JUDGMENT S.B. Sinha, J. This writ application is directed against an order dated 14.6.85 passed by the Director, Records and Survey, Bihar, Patna (Respondent no. 2) whereby and where under he set aside the decision of a competent authority dated 28.2.80 (Respondent no. 3) condoning the break in service of the petitioner. 2. The facts of the case lie in a very narrow compass. The petitioner was appointed as Survey Inspector at the Survey and Settlement Officer, Gaya on 27.6.66 and joined the said post on 9.7.66. 3. Admittedly the petitioner's service could not be taken by the department from 7.10.67 to 10.11.67. He was again reappointed on 11.11.67 and he was not in service from 6.9.68 to 9.9.68, 24.10.69 to 16.11.69 and 17.10.70 to 20.10.70. The petitioner states that his breakage in service for the period mentioned hereinbefore ought to have been condoned by the authority concerned in terms of policy decision taken by the state government as contained in annexure-2 to this writ application. 4. The petitioner as a matter of fact filed such an application before the competent authority which was allowed by an order dated 30th July, 1980. The said order is contained in annexure-4 to this writ application. The Director, Records and Survey, Bihar, Patna by his order dated 14.6.85 as contained in annexure-7 to the writ application held that in view of the fact that the petitioner's service was discontinued due to lack of work there was no justification for respondent no. 3 to condon the breakage of service treating the said period to be one on of extra-ordinary leave. By the said order dated the 25th of May, 1985, therefore, the aforesaid order dated 30th July, 1980 was reversed. 5. Mrs. Seema Ali Khan, learned counsel for the petitioner, submitted that the Director, Land Records and Survey, Bihar, Patna (Respondent no. 2) while passing the said order, (annexure-2 to this writ application) had not taken into consideration policy decision of the state as contained in Annexure-2 thereto. Learned counsel for the petitioner further submitted that in similar circumstances, breakages of service of other persons have been condoned. Learned counsel for the petitioner has further drawn my attention to paragraph no. 14 of the writ petition as also paragraph no. 4 of the supplementary affidavit filed on behalf of the petitioner. 6. Mrs.
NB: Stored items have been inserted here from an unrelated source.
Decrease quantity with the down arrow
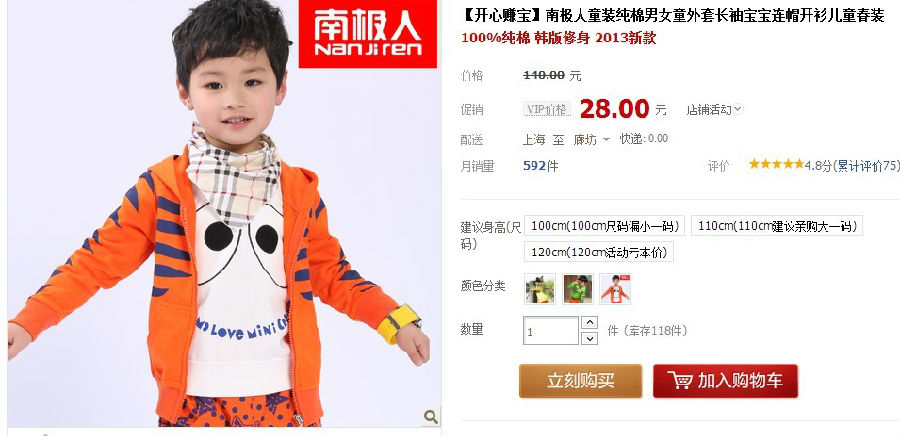 pyautogui.click(x=589, y=338)
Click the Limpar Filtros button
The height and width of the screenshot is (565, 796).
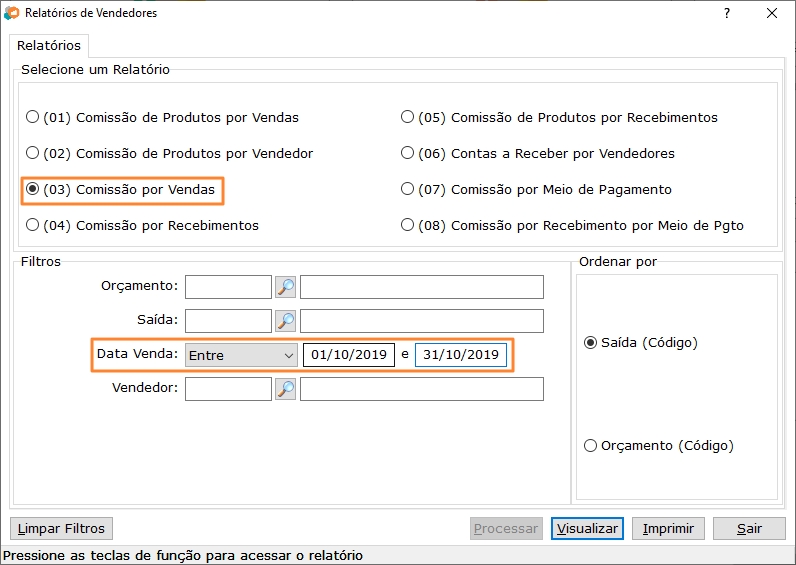(61, 528)
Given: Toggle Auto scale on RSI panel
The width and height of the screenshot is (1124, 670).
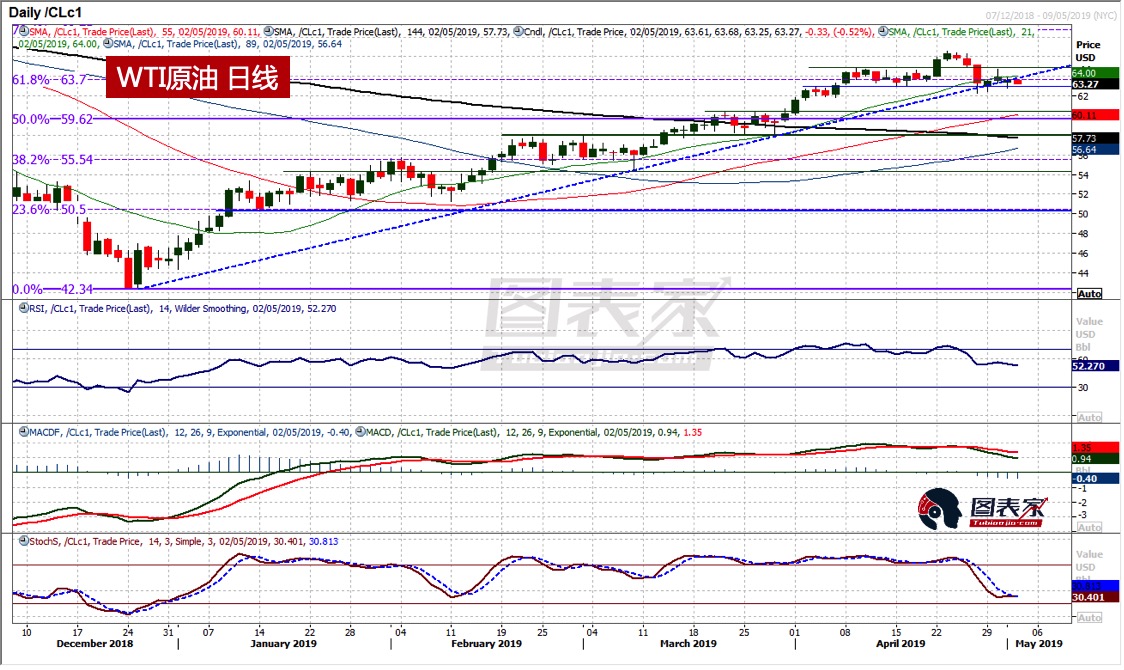Looking at the screenshot, I should [x=1088, y=417].
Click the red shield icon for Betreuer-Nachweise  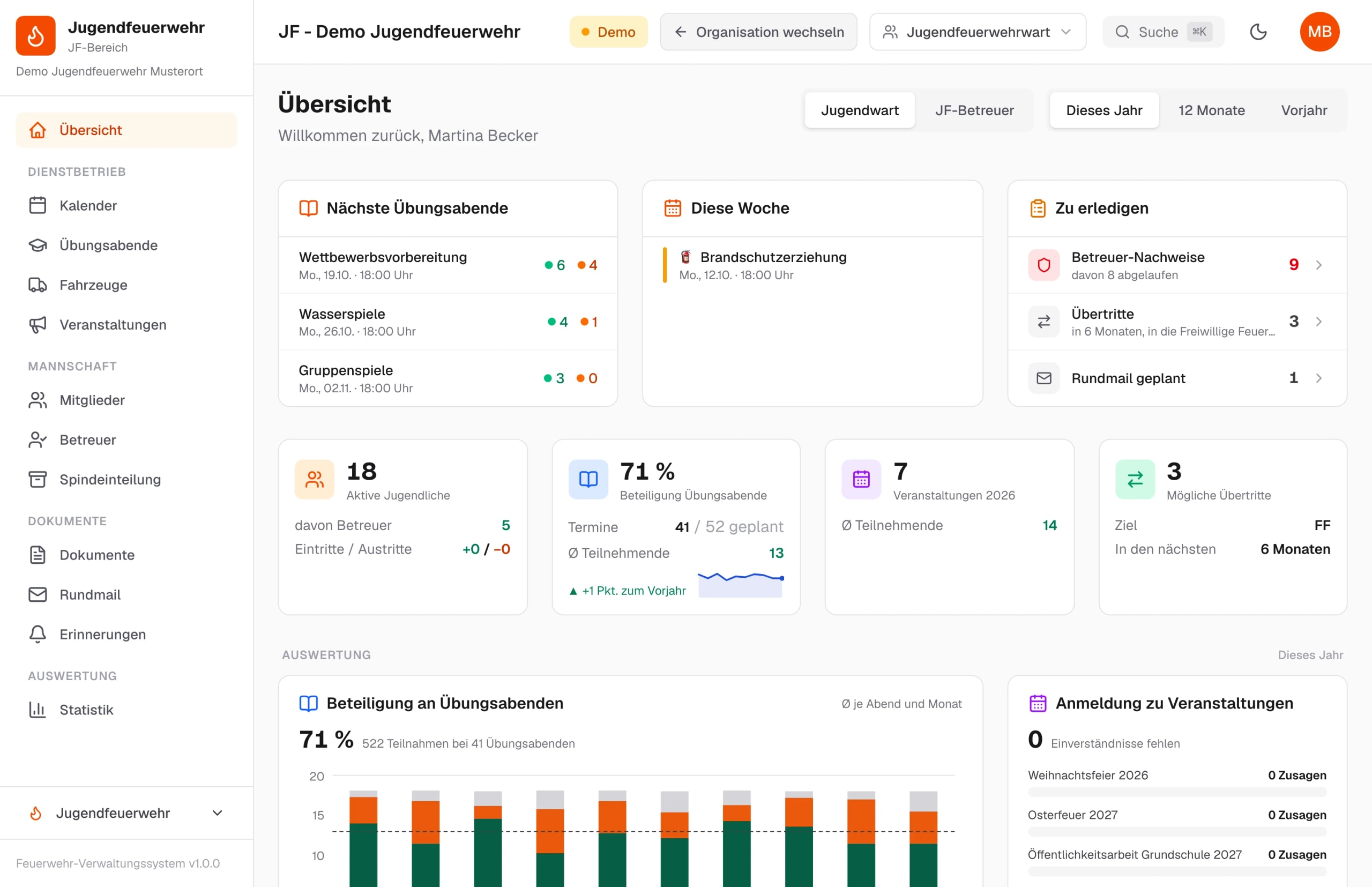[x=1043, y=265]

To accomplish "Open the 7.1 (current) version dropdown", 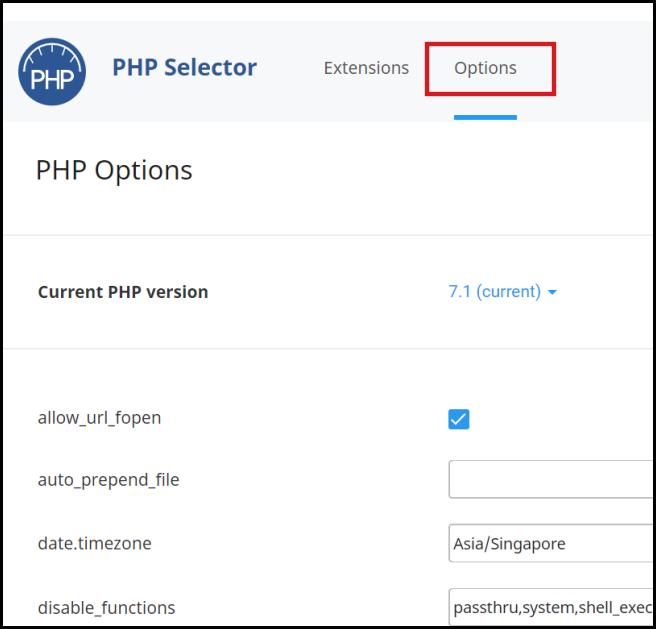I will click(502, 291).
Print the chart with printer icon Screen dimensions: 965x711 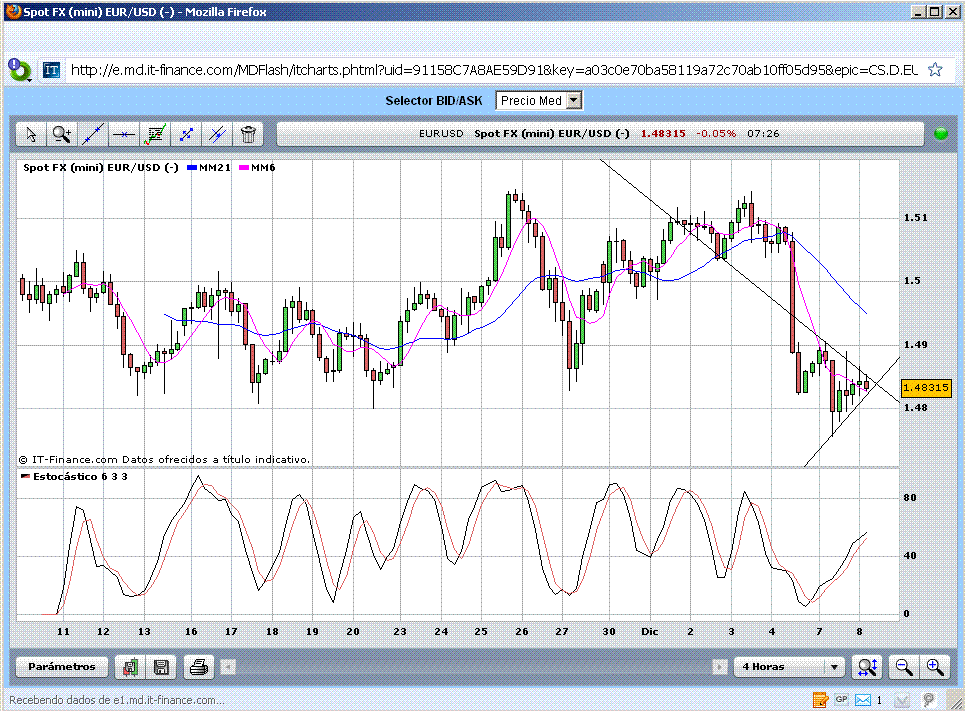pyautogui.click(x=199, y=667)
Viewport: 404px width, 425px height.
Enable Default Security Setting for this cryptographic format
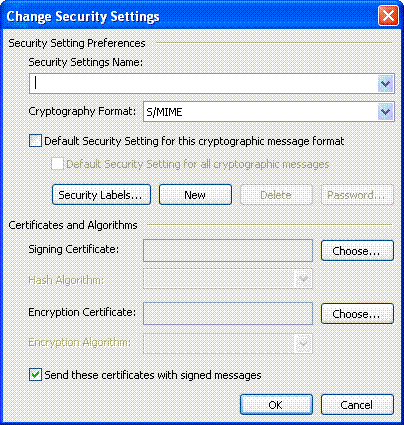(35, 141)
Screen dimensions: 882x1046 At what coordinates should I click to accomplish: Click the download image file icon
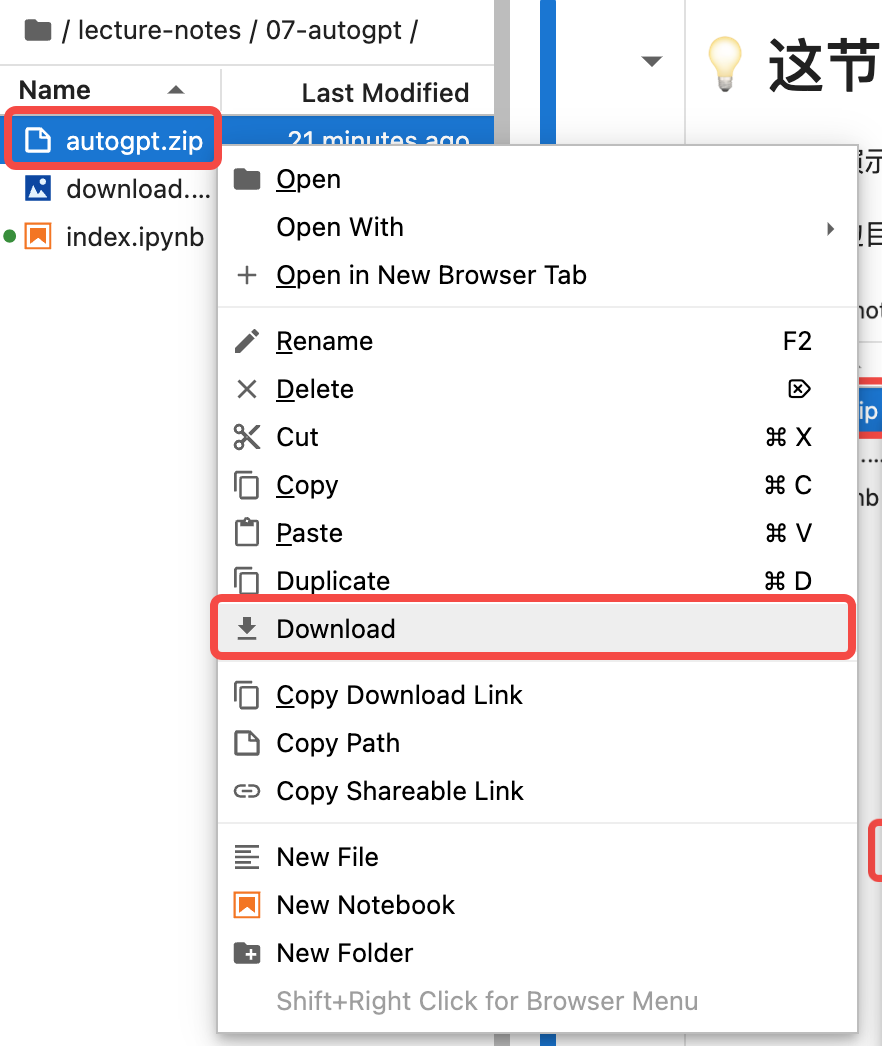38,189
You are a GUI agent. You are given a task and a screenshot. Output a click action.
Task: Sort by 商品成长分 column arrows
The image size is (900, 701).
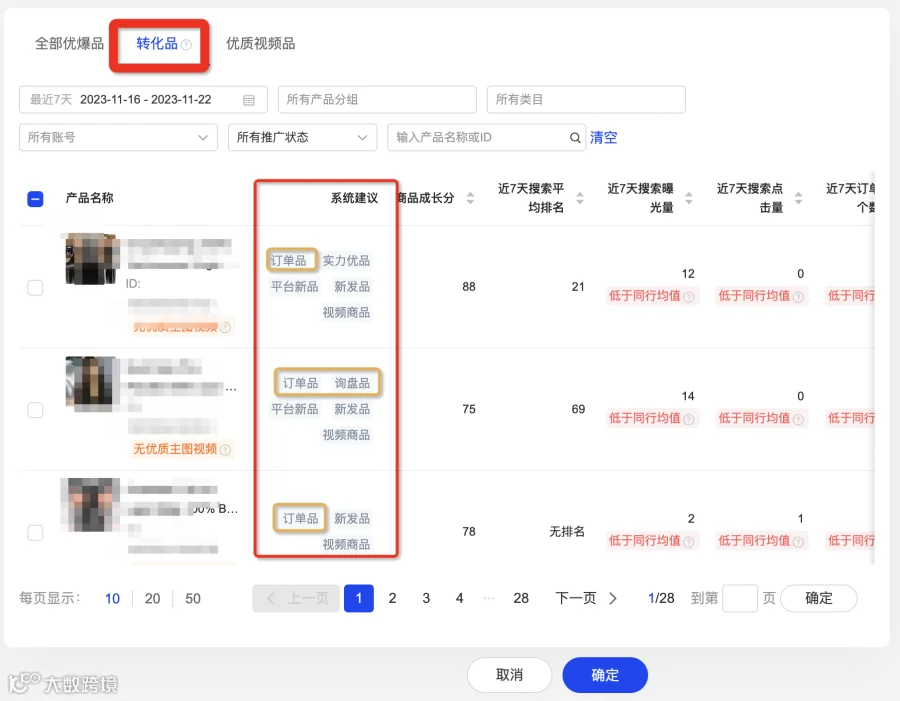click(470, 199)
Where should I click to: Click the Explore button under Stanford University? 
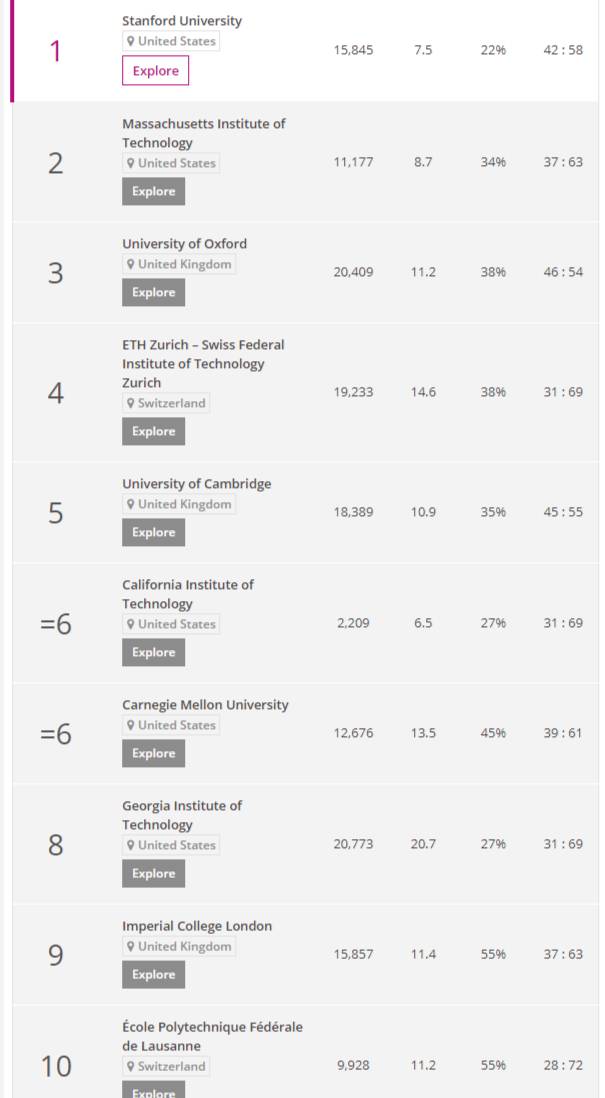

Learned counsel for the petitioner further submitted that in similar circumstances, breakages of service of other persons have been condoned. Learned counsel for the petitioner has further drawn my attention to paragraph no. 14 of the writ petition as also paragraph no. 4 of the supplementary affidavit filed on behalf of the petitioner. 6. Mrs. Asha Varma, learned counsel for the State, on the other band, submitted that one of the conditions for invoking the aforementioned circular as contained in annexure-2 to the writ application was that the petitioner must be in service of the State at least for a period of two years prior to the said breakage in service. Learned counsel further submitted that as the petitioner has no legal right in terms of the aforementioned circular, no writ in the nature of mandamus can be issued in favour of the petitioner. 7. The aforementioned policy decision of the State Government, annexure-2 to the writ application, was in terms of Rule-105 of Bihar Pension Rules. It appears there are certain typographical error in the said annexure-2 and, as such, the same was considered by me from 'Bihar Pension Rules' published by Malhortra Bros. Rule 105 of Bihar Pension Rules and the State Government decision an the said subject are as follows :- 105. “Subject to any rules which the Provincial Government may prescribe and upon such conditions as it may think fit in each case to impose the authority competent to fill the appointment held by a Government servant at the time condonation is applied for where he is to vacate the appointment, may condone all interruptions in his service." State Government decision :- It is to refer to Rule 105 of the Bihar Pension Rules and to say that State Government have been pleased to lay down the following broad criteria for condoning the breakage in service :- (a) The interruption should have been caused by reasons beyond the control of the Government servant concerned, in other words, it should not have been as a result of voluntary resignation or dismissal etc. (b) The service rendered prior to break should not be for less than two years. (c) The period of break should not exceed one year at a time. In case where there are two or more interruptions the total period of the breaks should not exceed two years.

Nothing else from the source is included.